Carta aos reis magos

Queridos Gaspar, Melchior e Baltazar, no tempo e lugar em que me aconteceu a infância, tínhamos o hábito de pedir presentes a vocês. Papai Noel somente deixava, no máximo, uma lembrancinha. Mesmo sendo judia tive direito às minhas cartinhas e presentes, assim como o dever de colocar pastinho e água na janela para  saciar a […]

Queridos Gaspar, Melchior e Baltazar, no tempo e lugar em que me aconteceu a infância, tínhamos o hábito de pedir presentes a vocês. Papai Noel somente deixava, no máximo, uma lembrancinha. Mesmo sendo judia tive direito às minhas cartinhas e presentes, assim como o dever de colocar pastinho e água na janela para  saciar a fome e a sede dos camelos. Nunca entrei no mérito de por onde vocês entravam, sei que não são chegados numa chaminé, mas seres mágicos dispensam arrazoados.

Sei que cresci e não devo ocupá-los, pois há crianças de verdade à espera, mas na véspera do dia de Reis e vou reivindicar minha infantilidade para encaminhar alguns pedidos. Afinal, penso que servirão para muitas crianças.

Não quero uma bicicleta, mas gostaria de ganhar ciclovias por onde pudéssemos circular de maneira segura e saudável. Ao invés da criança no banco de trás, falando aos gritos com as costas de um pai ou mãe estressados no trânsito, os filhos viajariam na cadeirinha na frente, partilhando o ar, a vista e trocando comentários.

Para os dias de clima hostil e também para distâncias maiores, queria que pais e filhos pudessem viajar sentados em um transporte coletivo cômodo, olhando juntos para fora, contando-se histórias, eventualmente até cantando baixinho. Também queria que os adultos pudessem ir ao trabalho lendo, escutando música, com a  mesma dispersão das crianças sendo levadas à escola.

Não quero um carro, quero que todas as vagas de estacionamento e garagem que meu carro iria ocupar virassem bancos com floreiras, onde os caminhantes pudessem descansar e ver o movimento.

Não quero nada que precise ser comprado num Shopping Center. Quero comércios na rua, aliás quero ruas onde as pessoas circulem, façam suas compras perto de casa e retornem com a sacolinha na mão comentando sobre o clima com os vizinhos.

Não quero guloseimas, tenho mais de cinquenta anos, só de pensar nelas engordo. Podem enviar minha parte às crianças que nunca as receberam. Aliás, para aproveitar o luxo da guloseima é preciso que nenhuma delas esteja passando fome, isso não é muito pedir, né?
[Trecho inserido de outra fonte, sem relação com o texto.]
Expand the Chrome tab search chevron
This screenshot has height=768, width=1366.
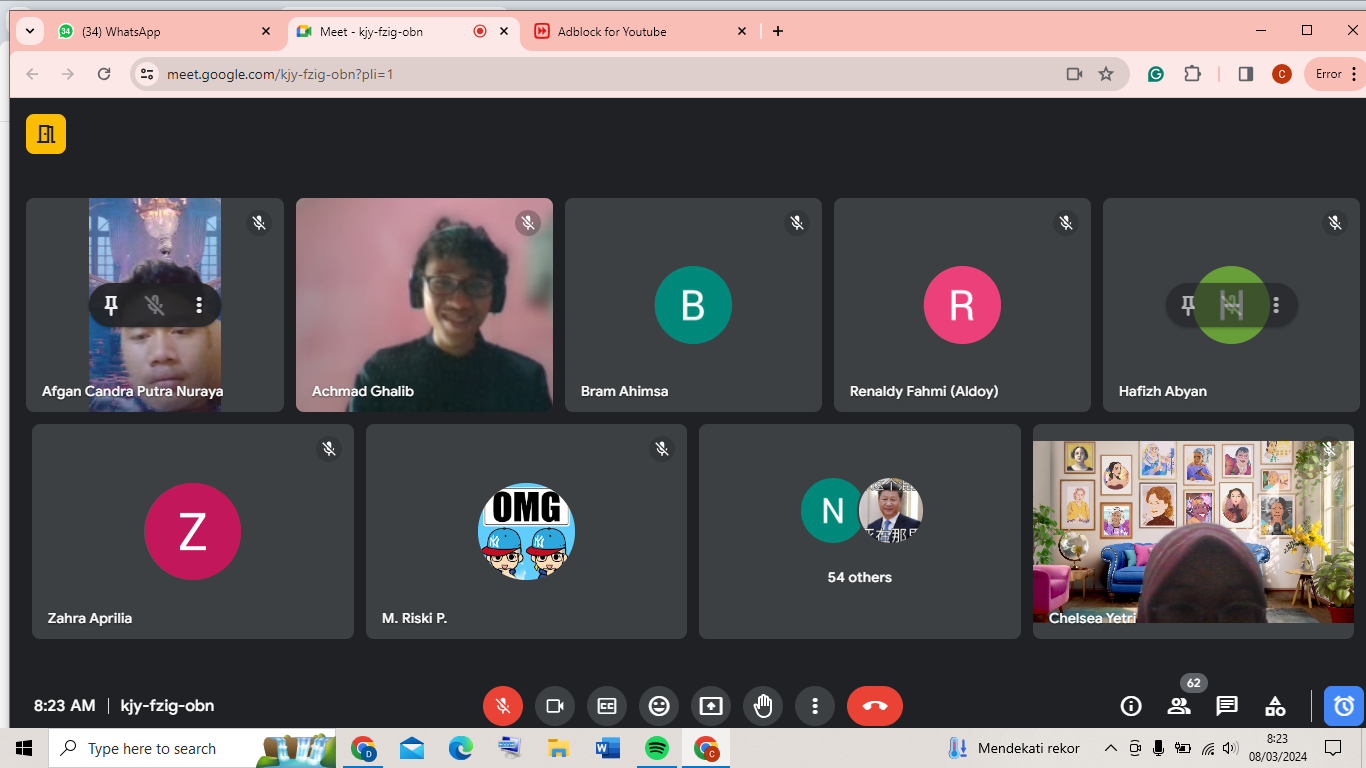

E, já que estou sendo abusada, não teria um jeito de mandar incenso, mirra e principalmente ouro para a cultura? Tem tanta história, tanta coisa linda que nunca encontrou seu leitor, seu público!

Faz uns dias, morreu, aos 97 anos, o poeta Manoel de Barros. Ele era gente grande, como poucos, mas como criança acreditava que se podia morar nas margens de uma garça, que era possível aprender o idioma das árvores, transcrever para flauta o canto dos vermes e enxergar a fala de uma cor.  Sua lembrança me deu coragem de escrever esta carta. Afinal, como ele eu também penso que formiga não tem dor nas costas!